Alumna Chosen as Oppenheimer Science and Energy Leadership Program Fellow
A Department of Energy Computational Graduate Fellowship (DOE CSGF) alumna will explore challenges facing the national laboratory system and complexities of the Department of Energy (DOE) as an Oppenheimer Science and Energy Leadership Program (OSELP) fellow.
During the year-long program, Teresa Bailey will visit national laboratories, learn about the system’s problems and intricacies and meet senior leaders. With mentoring from former lab directors and other high-ranking DOE officials, Bailey and other fellows will write analyses addressing major organizational, policy, scientific or other challenges the labs face.
“This program is very interesting because it provides a unique opportunity to learn about DOE as a whole entity,” Bailey said in a release. “It will be quite an experience to see the breadth and depth of science represented within the DOE complex.”
Bailey is associate director for the Weapon Simulation and Computing/Computational Physics (WSC/CP) program in Weapons and Complex Integration at Lawrence Livermore National Laboratory and is closely aligned with the WSC/Livermore Computing Program. The programs work to port and optimize multiple multi-physics simulation codes for El Capitan, the lab’s upcoming next-generation supercomputer.
Bailey was a DOE CSGF fellow from 2002 to 2006. She earned a bachelor’s degree in nuclear engineering from Oregon State University in 2002 and an engineering Ph.D. from Texas A&M University in 2008.

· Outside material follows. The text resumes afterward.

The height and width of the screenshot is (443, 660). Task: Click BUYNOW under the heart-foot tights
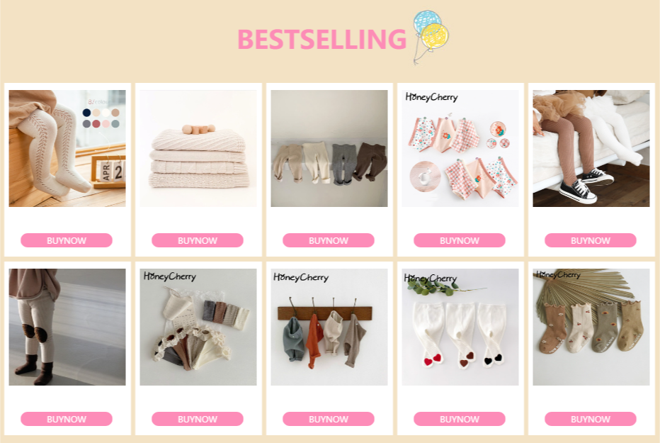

OSELP is the top leadership development program of the National Laboratory Director’s Council, an independent body that coordinates initiatives and advises DOE and other stakeholders. The fellowship gathers experts from diverse backgrounds who have the potential to make a large contribution to DOE work in national laboratories, academia or industry. Thirty-four individuals across 16 DOE National Laboratories make up the program'2023 cohort.